Physical characteristics
- • location: Lee County north of Paw Paw, Illinois
- • coordinates: 41°42′12″N 88°58′26″W﻿ / ﻿41.7033632°N 88.9739768°W
- • location: Confluence with the Fox River north of Wedron, Illinois
- • coordinates: 41°26′24″N 88°45′46″W﻿ / ﻿41.4400321°N 88.7628529°W
- • elevation: 499 ft (152 m)
- Length: 52 mi (84 km)

Basin features
- Progression: Indian Creek → Fox → Illinois → Mississippi → Gulf of Mexico
- GNIS ID: 421866

= Indian Creek (Fox River tributary) =

Indian Creek, also known as Big Indian Creek, is a 51.5 mi tributary of the Fox River in Lee, LaSalle, and DeKalb counties in Illinois.

==Course==
Indian Creek rises north of Paw Paw, Illinois, near Shabbona Grove and joins the Fox River near Wedron. The stream meanders across parts of Lee, LaSalle and DeKalb counties. Indian Creek is part of the Lower Fox River watershed.
Indian Creek travels near the communities of Paw Paw (in Lee County), Shabbona and Rollo (in DeKalb County), and Earlville, Harding, Serena, and Baker (in LaSalle County).

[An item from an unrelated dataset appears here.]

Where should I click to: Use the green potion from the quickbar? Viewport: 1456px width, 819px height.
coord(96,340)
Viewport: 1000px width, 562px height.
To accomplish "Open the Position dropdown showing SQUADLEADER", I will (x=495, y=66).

The U.S. Geographic Names Information System (GNIS) shows 22 streams bearing the name Indian Creek in Illinois.

==History==

In 1830, William Davis settled with his family along Indian Creek where he built a sawmill in 1831. On May 21, 1832 between 20 and 40 Potawatomi and three Sauk attacked the Davis settlement at Indian Creek. In all, 15 settlers—men, women, and children—were killed. Two girls were kidnapped but later freed unharmed upon payment of a ransom.

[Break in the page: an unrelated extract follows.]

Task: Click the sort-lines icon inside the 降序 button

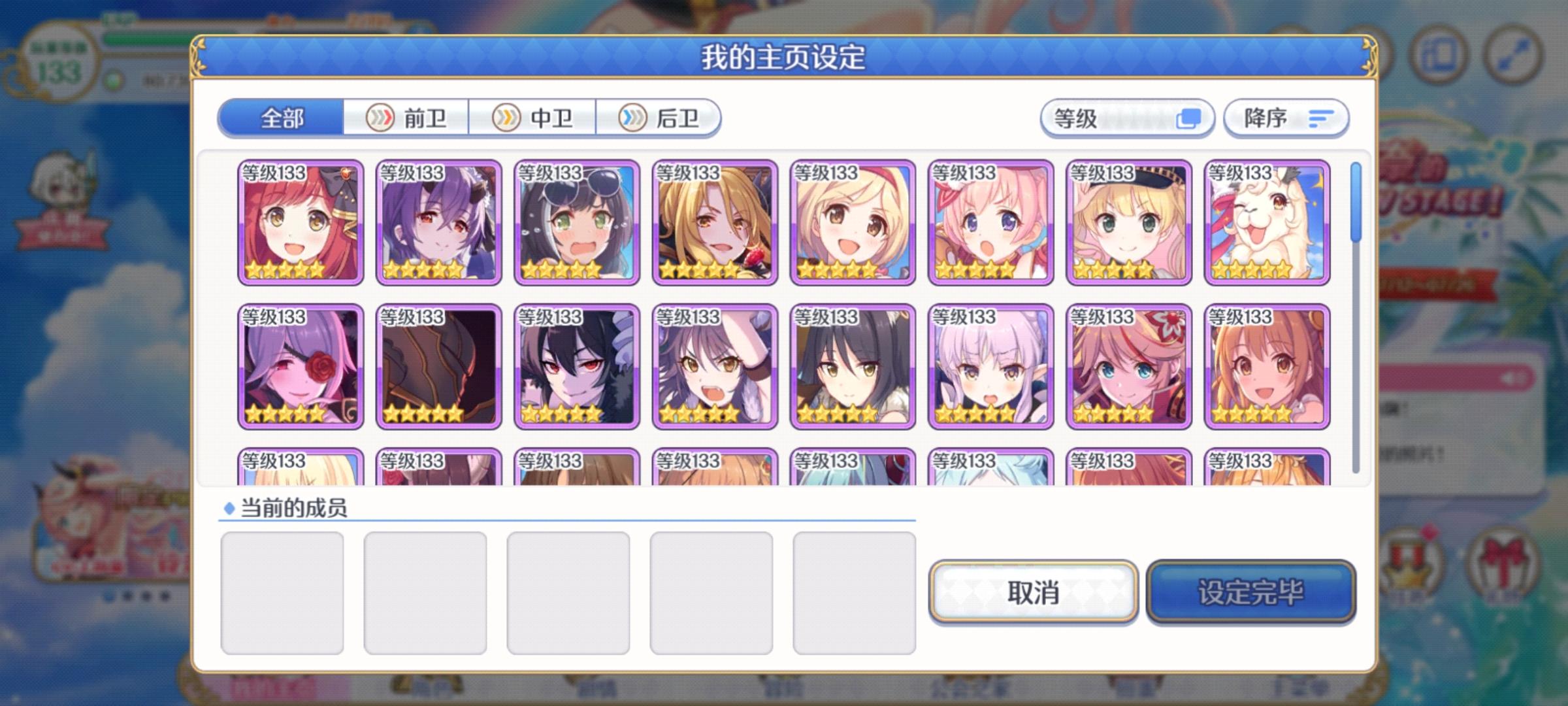Action: (x=1321, y=118)
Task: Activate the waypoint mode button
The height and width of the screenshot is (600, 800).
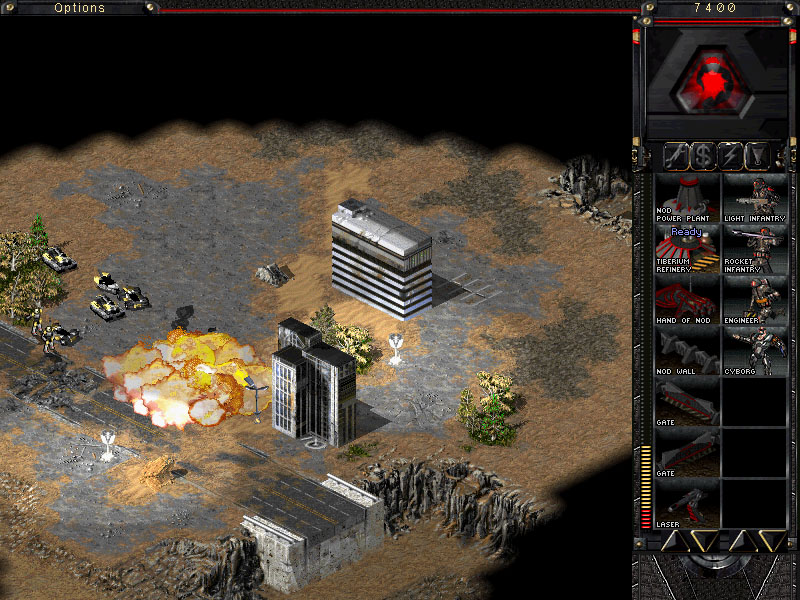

The attack at Indian Creek was most likely spurred by the actions of a settler named William Davis. Davis was a blacksmith and a sawmill operator and had built a mill dam across Indian Creek to power the mill. The creek was a vital source of food to a nearby Potawatomi village. The Potawatomi were upset by the dam because it prevented fish from swimming upstream, requiring them to fish downstream of the dam rather than near their village. Keewasee, a young Potawatomi from the village, was particularly angry about the dam and insisted that Davis remove it. When his pleas went unheeded, Keewasee attempted to dismantle the dam himself. Davis caught him in the act and assaulted him, angering Keewasee further.

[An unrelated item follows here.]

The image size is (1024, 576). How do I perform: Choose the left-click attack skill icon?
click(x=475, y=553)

It is believed that the Potawatomi and three Sauk attackers were the only parties responsible for the massacre. Though the massacre occurred shortly after the start of the Black Hawk War, there is no evidence that Black Hawk sanctioned the massacre and the violence at Indian Creek is seen as an act of personal revenge which was peripheral to the war.

The creek also contributed to the settlement of Paw Paw by providing the fledgling settlements near Ross, Coon and Paw Paw Groves with potable water.

A monument for the Indian Creek Massacre stands at Shabbona County Park, southeast of Earlville, and between Earlville and Harding in northern LaSalle County. A lake and State Recreation Area named for Chief Shabbona, is located in the community of Shabbona, which was also named for the Indian chief.

==Tributaries==
Paw Paw Creek is a short tributary of Indian Creek that runs in a southeasterly direction near Paw Paw, Illinois.